By The African Exponent

Ramon Olorunwa Abbas, better known as Hushpuppi, known for his lavish display of wealth on Instagram has been sentenced.

He made a name for himself on Instagram as Hushpuppi, the influencer. He flaunted his overly luxurious and wealthy lifestyle, thus amassing about 2 million followers on the app who looked to him as a source of inspiration.

Abbas’ Instagram page was filled with images and films of his lavish spending on individual cars, watches, and designer clothes from luxury fashion houses like Gucci, Fendi, and Louis Vuitton. He’d frequently board helicopters and rub shoulders with celebrities, footballers, and Nigerian politicians.




Behind closed doors, Hushpuppi’s riches were sourced through illegal means. Abbas was well known in his hometown Oworonshoki as a “Yahoo Boy,” which is how he began his career in fraud. A Yahoo boy is a young man who carries out cyber heists on unsuspecting victims.

The term gets its name from the free email hosting company Yahoo, the platform where fraudsters conduct their business. From the poor coastal area that is Oworonshoki, Hushpuppi set his sights overseas, moved to Malaysia in 2014, and then moved to Dubai in 2017. The level of his work upgraded tremendously. He began laundering large sums of money obtained from a significant bank in Malta.

Hushpuppi’s arrest happened in June 2020 after he pleaded guilty to money laundering in April. He was arrested along with 11 others in six simultaneous raids the night his Palazzo Versace apartment was raided as part of an operation codenamed Fox Hunt 2. Detectives seized more than 150 million dirhams (about $40 million) in cash, 13 luxury cars worth 25 million dirhams ($7 million), 21 laptops, 47 smartphones, 15 storage devices, and an external hard drive, five machines, 800,000 emails, and luggage bags full of cash.




A Los Angeles judge also ordered two fraud victims to pay compensation of $1,732,841. Court documents filed in California show that Hushpuppi’s crimes cost victims nearly $24 million. Before his arrest, Abbas assumed the identity of a Wells Fargo New York banker named “Malik” to defraud a Qatari businessman out of a $15 million loan meant to build a school in the Gulf state. However, he had already conned him out of millions months prior.

Abbas allegedly conspired with Abdulrahman Imraan Juma, a.k.a. “Abdul,” 28, from Kenya, and Kelly Chibuzo Vincent, 40, of Nigeria.




“Mr. Abbas, among the most high-profile money launderers in the world, has admitted to his significant role in perpetrating global BEC fraud, a scheme currently plaguing Americans,” said Kristi K. Johnson, the Assistant Director in Charge of the FBI’s Los Angeles Field Office in a statement from California’s Department of Justice.

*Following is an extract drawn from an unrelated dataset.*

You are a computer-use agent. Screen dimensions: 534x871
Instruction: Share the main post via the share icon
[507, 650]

“His celebrity status and ability to make connections seeped into legitimate organizations and led to several spin-off schemes in the U.S. and abroad. Today’s announcement deals a crucial blow to this international network and hopefully serves as a warning to potential victims targeted with this type of theft.”

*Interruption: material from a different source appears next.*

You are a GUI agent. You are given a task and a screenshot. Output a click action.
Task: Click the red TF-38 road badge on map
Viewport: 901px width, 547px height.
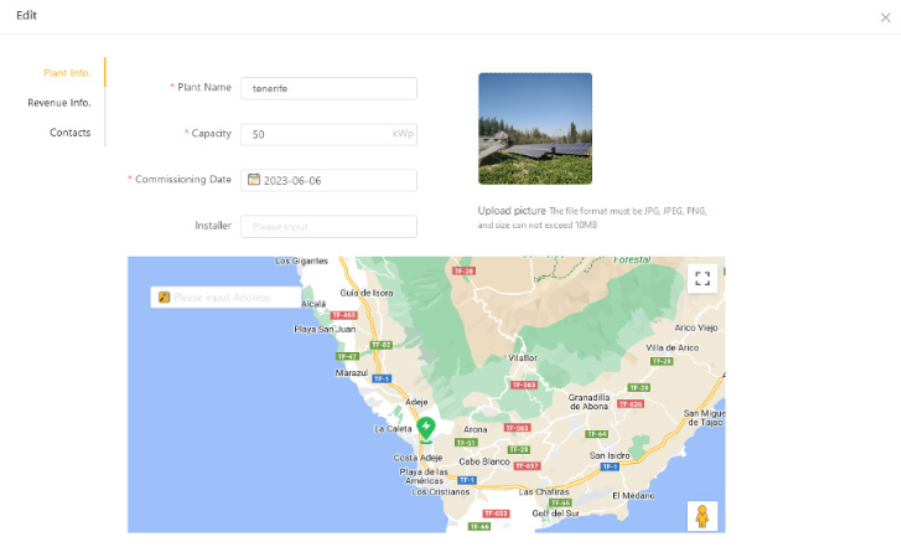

Punchng.com reports that Hushpuppi is still being held in the Metropolitan Detention Centre, from where he would be moved to a federal prison in the U.S. “The specific facility will be determined by the U. S. Bureau of Prisons, which administers those facilities and has the exclusive authority to determine where a prisoner will be housed,” the Director of Media Relations, United States Attorney’s Office, Thom Mrozek, states.